Negotiable Instruments and Letters of Credit

  • Negotiable Instruments: Includes cheques, bills of exchange, and promissory notes.

  • Letters of Credit: Bank guarantees payment for client’s obligations, commonly used in international trade.

Bankruptcy Process

  • Bankruptcy and Insolvency Act: Federal law focused on preserving debtor assets for creditor benefit.

  • Insolvency: Condition of being unable to pay debts.

  • Bankruptcy Definition: Transfer of debtor's assets to a trustee for fair distribution among creditors.

Involuntary Bankruptcy Process
  • Initiated by a creditor petitioning court; may involve judicial hearings.

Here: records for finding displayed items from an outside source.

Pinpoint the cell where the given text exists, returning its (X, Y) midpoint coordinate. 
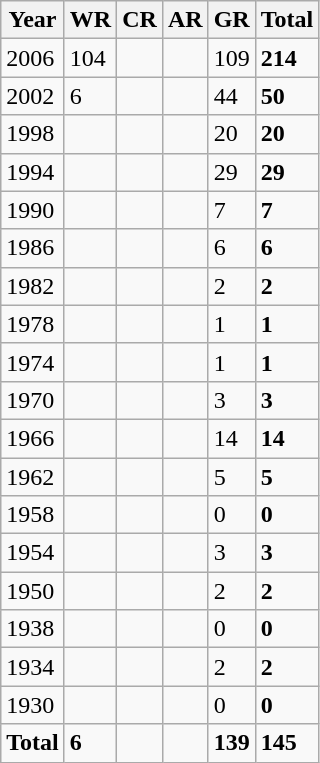
GR (232, 20)
50 (287, 96)
1930 (33, 705)
1982 (33, 286)
2006 (33, 58)
1958 (33, 515)
2002 (33, 96)
1966 (33, 438)
CR (140, 20)
1950 (33, 591)
1974 (33, 362)
104 (90, 58)
1998 (33, 134)
1934 (33, 667)
1954 (33, 553)
1986 (33, 248)
WR (90, 20)
1962 (33, 477)
Year (33, 20)
AR (185, 20)
44 (232, 96)
1938 (33, 629)
109 (232, 58)
1994 (33, 172)
145 (287, 743)
1970 (33, 400)
139 (232, 743)
1978 (33, 324)
1990 (33, 210)
214 (287, 58)
Detect which cell encompasses the target text, then output its [x, y] center coordinate. 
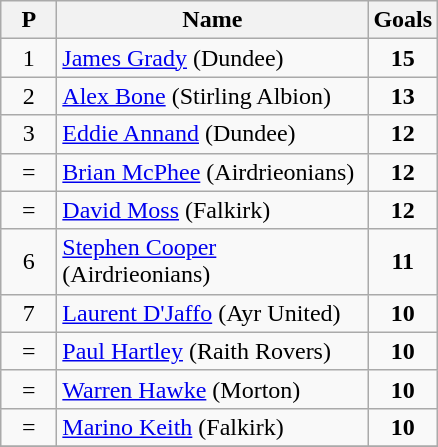
Paul Hartley (Raith Rovers) [212, 351]
7 [29, 313]
Name [212, 20]
3 [29, 134]
Alex Bone (Stirling Albion) [212, 96]
Stephen Cooper (Airdrieonians) [212, 262]
P [29, 20]
Eddie Annand (Dundee) [212, 134]
David Moss (Falkirk) [212, 210]
1 [29, 58]
11 [403, 262]
6 [29, 262]
Marino Keith (Falkirk) [212, 427]
2 [29, 96]
Laurent D'Jaffo (Ayr United) [212, 313]
15 [403, 58]
Warren Hawke (Morton) [212, 389]
James Grady (Dundee) [212, 58]
Brian McPhee (Airdrieonians) [212, 172]
13 [403, 96]
Goals [403, 20]
Output the (X, Y) coordinate of the center of the cell containing the given text.  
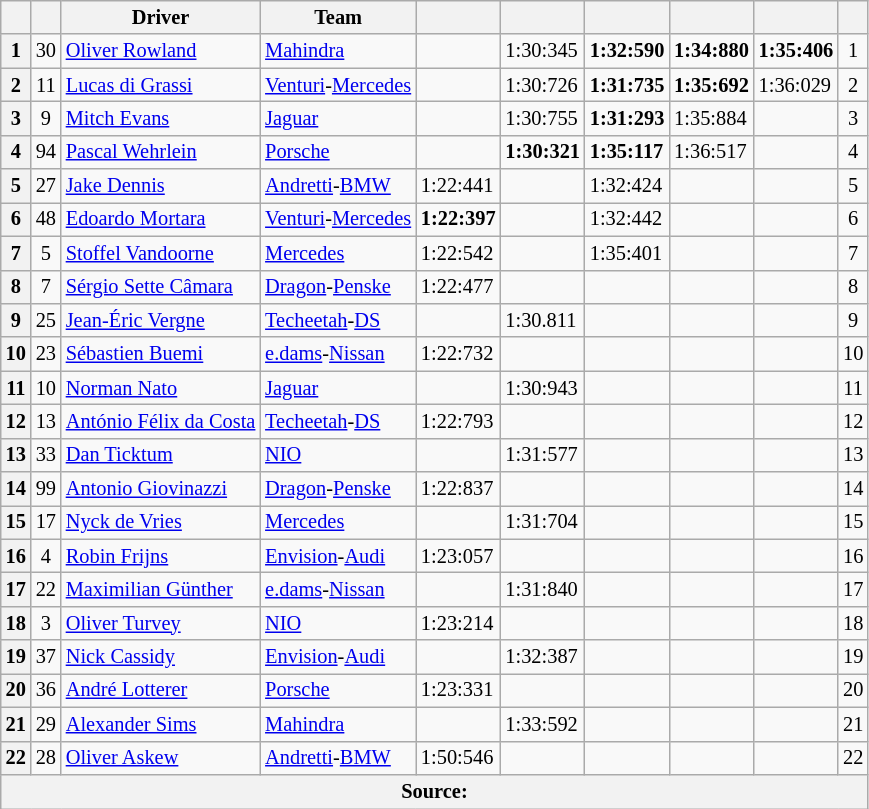
1:35:884 (711, 118)
1:35:401 (627, 253)
29 (46, 724)
Lucas di Grassi (160, 85)
Dan Ticktum (160, 455)
1:36:517 (711, 152)
27 (46, 186)
1:31:735 (627, 85)
1:35:406 (796, 51)
André Lotterer (160, 690)
1:23:331 (458, 690)
Jake Dennis (160, 186)
Jean-Éric Vergne (160, 320)
1:22:732 (458, 354)
1:31:293 (627, 118)
Driver (160, 17)
António Félix da Costa (160, 421)
1:35:692 (711, 85)
Robin Frijns (160, 556)
1:23:214 (458, 623)
1:32:424 (627, 186)
Alexander Sims (160, 724)
Sébastien Buemi (160, 354)
30 (46, 51)
Sérgio Sette Câmara (160, 287)
1:30.811 (542, 320)
Team (338, 17)
1:22:837 (458, 489)
1:33:592 (542, 724)
1:32:387 (542, 657)
Source: (434, 791)
1:22:793 (458, 421)
1:30:755 (542, 118)
1:22:477 (458, 287)
Edoardo Mortara (160, 219)
1:31:704 (542, 522)
Pascal Wehrlein (160, 152)
1:31:577 (542, 455)
1:34:880 (711, 51)
Oliver Turvey (160, 623)
1:31:840 (542, 589)
28 (46, 758)
Maximilian Günther (160, 589)
Nyck de Vries (160, 522)
25 (46, 320)
1:30:321 (542, 152)
1:50:546 (458, 758)
23 (46, 354)
37 (46, 657)
1:35:117 (627, 152)
33 (46, 455)
1:32:442 (627, 219)
94 (46, 152)
1:22:397 (458, 219)
99 (46, 489)
1:22:441 (458, 186)
1:23:057 (458, 556)
1:36:029 (796, 85)
Nick Cassidy (160, 657)
1:22:542 (458, 253)
1:30:345 (542, 51)
Norman Nato (160, 388)
Mitch Evans (160, 118)
Oliver Rowland (160, 51)
1:32:590 (627, 51)
Stoffel Vandoorne (160, 253)
Antonio Giovinazzi (160, 489)
Oliver Askew (160, 758)
48 (46, 219)
1:30:726 (542, 85)
36 (46, 690)
1:30:943 (542, 388)
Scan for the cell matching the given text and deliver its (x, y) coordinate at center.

Voluntary Assignment in Bankruptcy
  • Debtor willingly transfers assets under supervision of a trustee.

Priority Among Creditors

  • Trustee handles asset liquidation and equitable distribution among:

    • Super priorities

    • Preferred creditors

    • Unsecured creditors

Bankruptcy Offences and Restrictions

  • Prohibited Settlements: Transfers for no consideration within a year of bankruptcy may be void.

  • Discharge Conditions:

    • Individuals may face conditional or unconditional discharge; certain debts remain post-discharge.

Alternatives to Bankruptcy

  • Negotiation: Discussing alternative agreements for debt repayment with creditors.

  • Other options include:

    • Division proposals for debts over $250,000.

    • Consent for individuals with debts under $1000.

    • Protections for corporations under the Companies’ Creditor Arrangements Act (CCAA).

Discussion Points

  • The fairness of builders’ liens and creditor responsibilities in bankruptcy scenarios.

  • Legislation effectiveness in preventing bankruptcy vs. potential business implications.